The Economic Shift: A Generational Adjustment
We are now facing a world where money has been cheap to borrow for so long that this adjustment feels jarring. Interest rates were historically low for over a decade, and during the pandemic, savings hit all-time highs. Fast forward to today, and we are witnessing a rapid decline in savings while consumer debt is reaching near-record levels. This isn’t just an affordability crisis—it’s a shift in how we manage money, a generational adjustment where financial habits must evolve.
For many, this means rethinking spending habits. The ease of financing luxury goods, vacations, and short-term indulgences may need to take a backseat in favor of investing in assets—assets that provide security, appreciation, and long-term financial benefits. Historically, real estate has been one of the best-performing assets for building wealth, yet today, hesitation is keeping many from making a move.
The Cost of Waiting: Renting vs. Buying
The biggest mistake many potential homeowners make is assuming that waiting will make things easier. But history suggests otherwise. Consider the following:
Rent Always Increases: Rental prices typically outpace inflation, making renting an ever-growing expense with no return on investment.

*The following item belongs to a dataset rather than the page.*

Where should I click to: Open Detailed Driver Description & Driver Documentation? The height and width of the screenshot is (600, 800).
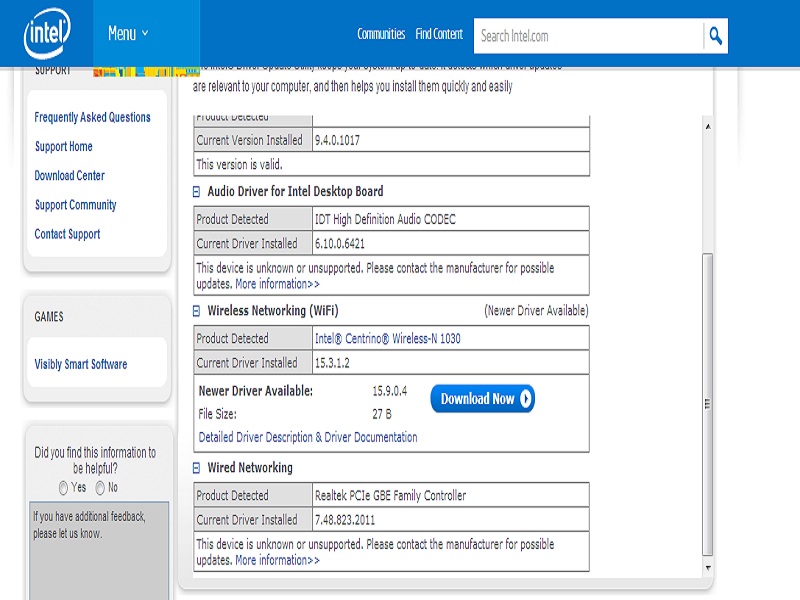[x=308, y=437]
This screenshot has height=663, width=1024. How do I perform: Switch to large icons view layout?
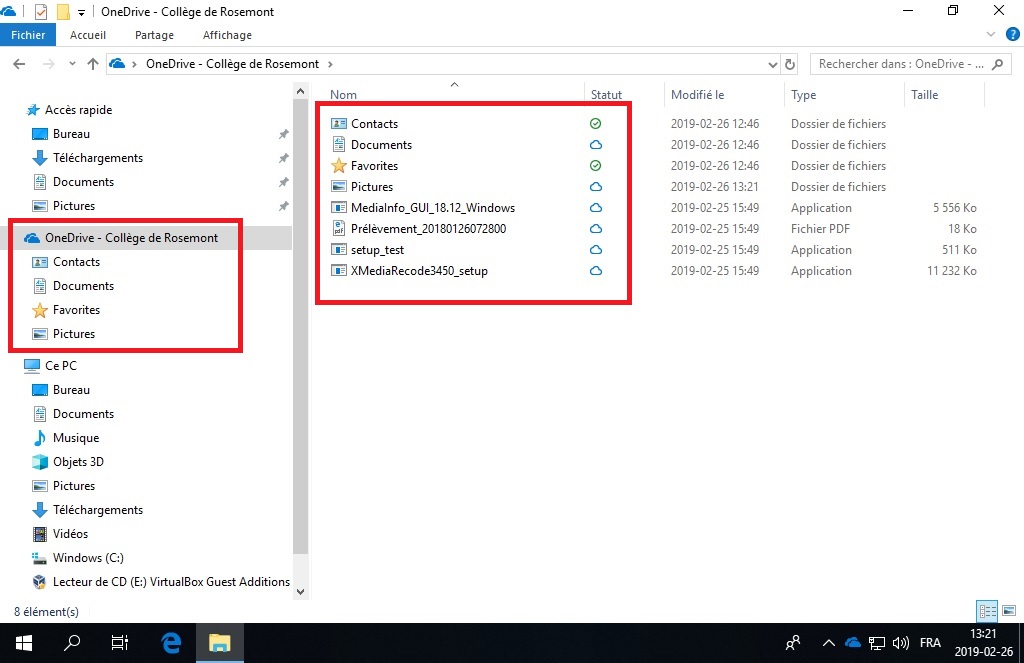point(1010,611)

Owning Locks in Costs: Even with higher rates, buying a home allows you to lock in a monthly payment and gain equity over time.
Cash-on-Cash Returns in Real Estate Are Unmatched: When factoring in appreciation, tax advantages, and leverage, homeownership remains one of the highest-yielding investments.
While affordability metrics suggest buying a home today requires a larger share of income, this moment may still be the best time to act. As inflation stabilizes and the market adjusts, we could see increased demand drive prices even higher. Homebuyers today are still securing an appreciating asset, whereas those waiting are simply financing someone else’s.
Repositioning Money for Long-Term Wealth
Financial security and wealth accumulation rarely come from choosing what feels easiest in the moment. Those who build lasting wealth prioritize assets over expenses, investments over indulgences, and ownership over temporary convenience.
For many, the home-buying decision isn’t just about today’s affordability metrics—it’s about ensuring a financially stable future. We’ve seen this play out through past cycles. The lesson remains the same: in times of uncertainty, those who act decisively set themselves up for the greatest rewards.
While the market may feel challenging, buying a home today could be one of the most strategic financial decisions you make. The key is shifting the mindset from short-term affordability to long-term opportunity.